Cancer. 1991 Apr 15;67(8):2118-24. doi: 10.1002/1097-0142(19910415)67:8<2118::aid-cncr2820670818>3.0.co;2-g.
Previous studies of prostatic duct adenocarcinoma have reported a poor prognosis, but they included few patients treated by radical prostatectomy. The authors studied 15 cases treated with radical prostatectomy to define more completely their pathologic features and determine the clinical outcome in these surgically treated patients. The study included morphometry and DNA image analysis using the CAS-200 system. The most common presentation was urinary outlet obstruction (n = 9), and most patients were clinical Stage B with palpable prostatic lesions (n = 12). Compared with acinar cancers of similar clinical stage, duct cancers were large (tumor volume, 8.4 +/- 10.0 cc) and occupied a large portion of the gland (23 +/- 21%). Duct cancers were in an advanced final pathologic stage with 93% having capsular penetration, 47% positive margins, 40% seminal vesicle invasion, and 27% positive pelvic lymph nodes. The DNA analysis on cells disaggregated from paraffin revealed that 54% of cases were diploid, 15% tetraploid, 8% aneuploid, and 23% tetraploid/aneuploid. On clinical follow-up, eight patients had no evidence of tumor at intervals ranging from 1 to 28 months, and seven patients (47%) had persistent tumor at intervals of 3 to 18 months. This study demonstrates that duct cancers are in an advanced pathologic stage by the time of presentation and have a much higher short-term failure rate after radical prostatectomy compared with acinar cancers.

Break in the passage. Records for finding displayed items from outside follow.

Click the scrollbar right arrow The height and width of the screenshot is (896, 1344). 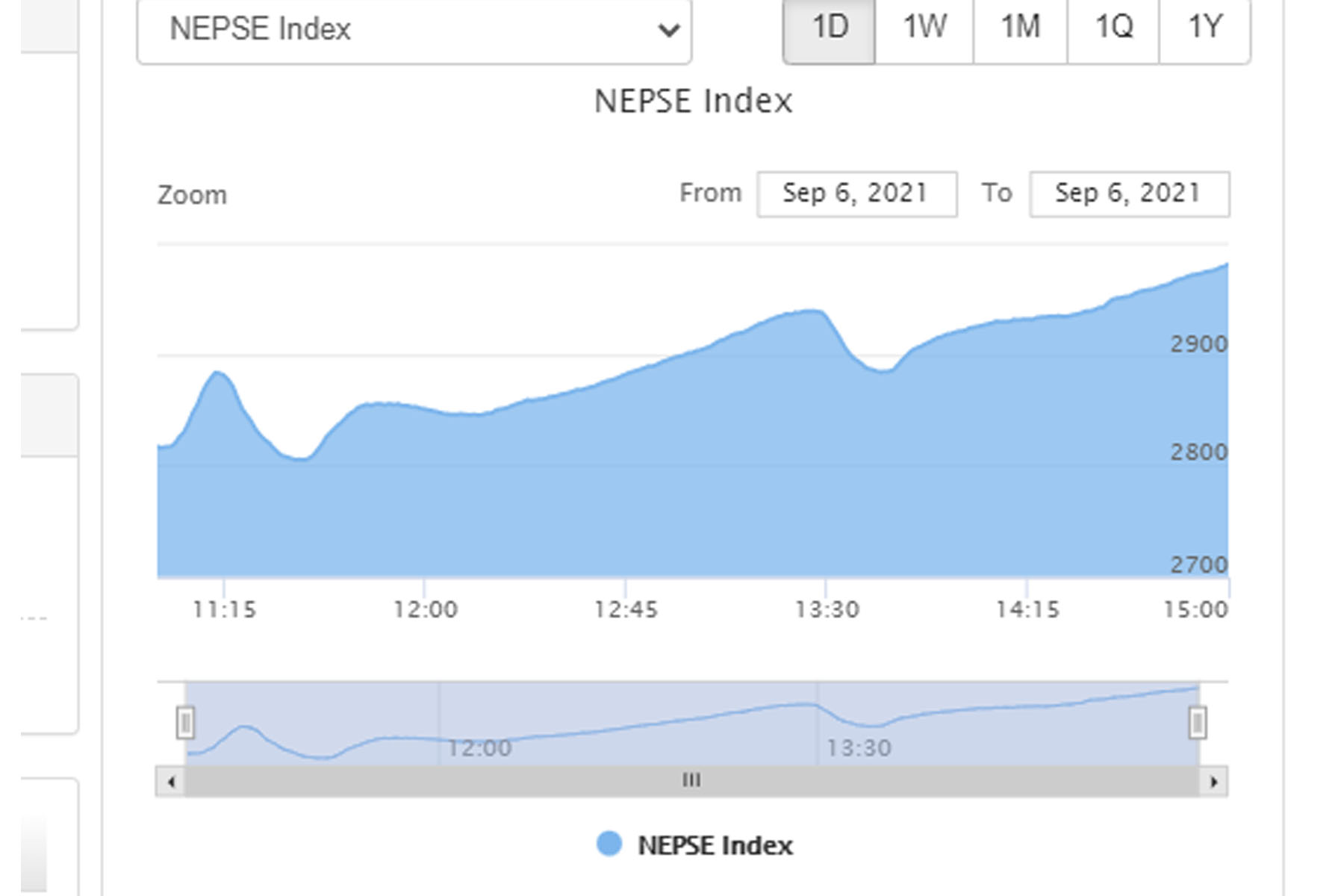[1213, 782]
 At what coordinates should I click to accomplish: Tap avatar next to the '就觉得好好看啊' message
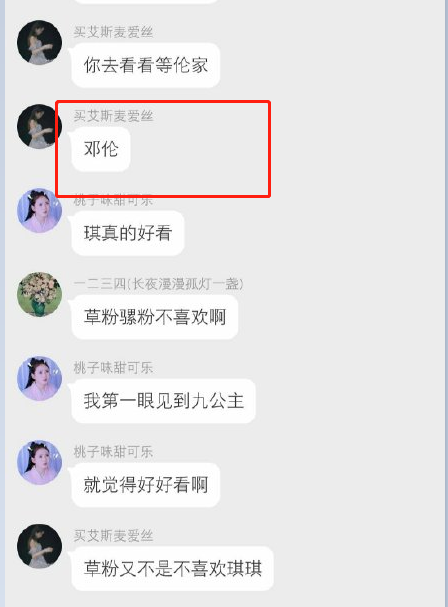39,462
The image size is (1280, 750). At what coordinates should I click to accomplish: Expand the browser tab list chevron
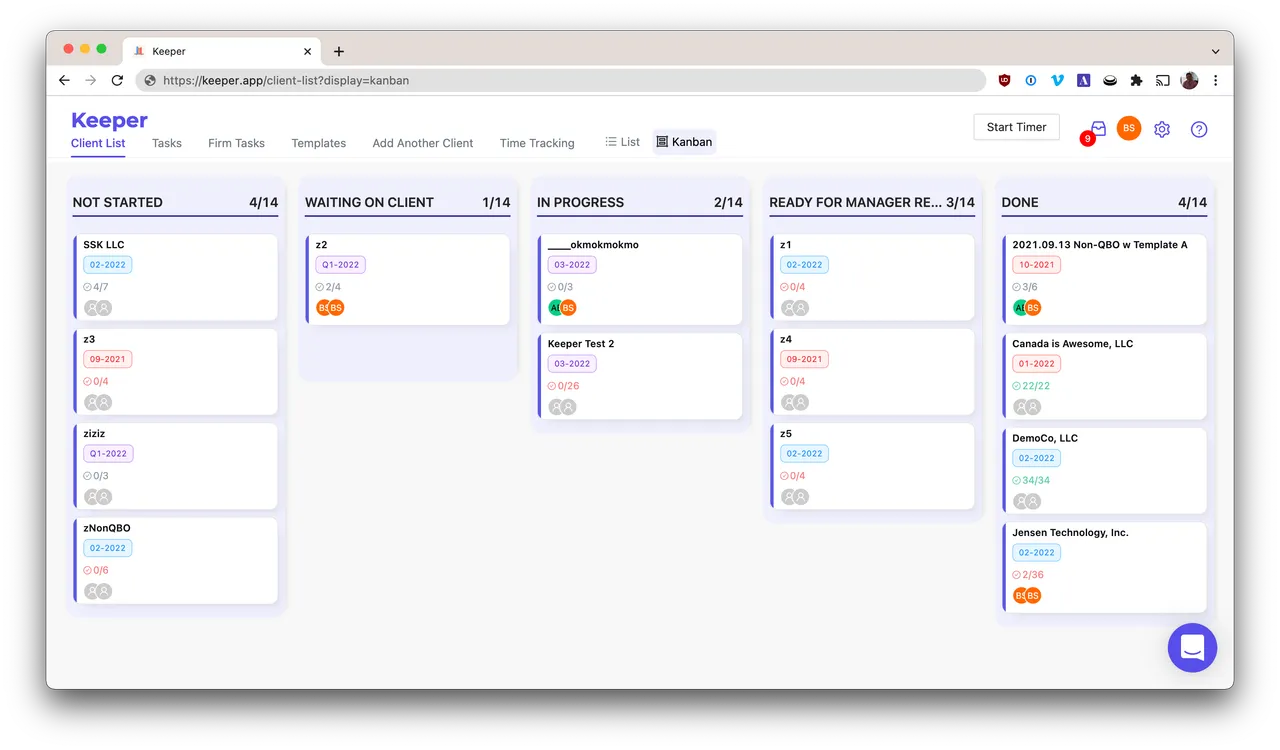tap(1215, 51)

以往关于前列腺导管腺癌的研究报告显示其预后较差,但这些研究纳入的接受根治性前列腺切除术治疗的患者较少。作者对15例接受根治性前列腺切除术的患者进行了研究,以更全面地明确其病理特征,并确定这些接受手术治疗患者的临床结局。该研究包括使用CAS - 200系统进行形态计量学和DNA图像分析。最常见的表现是尿路梗阻(n = 9),大多数患者为临床B期,可触及前列腺病变(n = 12)。与临床分期相似的腺泡癌相比,导管癌体积较大(肿瘤体积为8.4±10.0立方厘米),占据腺体的很大一部分(23±21%)。导管癌处于晚期病理阶段,93%有包膜侵犯,47%切缘阳性,40%有精囊侵犯,27%盆腔淋巴结阳性。对从石蜡中分离出的细胞进行的DNA分析显示,54%的病例为二倍体,15%为四倍体,8%为非整倍体,23%为四倍体/非整倍体。在临床随访中,8例患者在1至28个月的随访期内无肿瘤证据,7例患者(47%)在3至18个月的随访期内有持续性肿瘤。这项研究表明,导管癌在出现时就处于晚期病理阶段,与腺泡癌相比,根治性前列腺切除术后的短期失败率要高得多。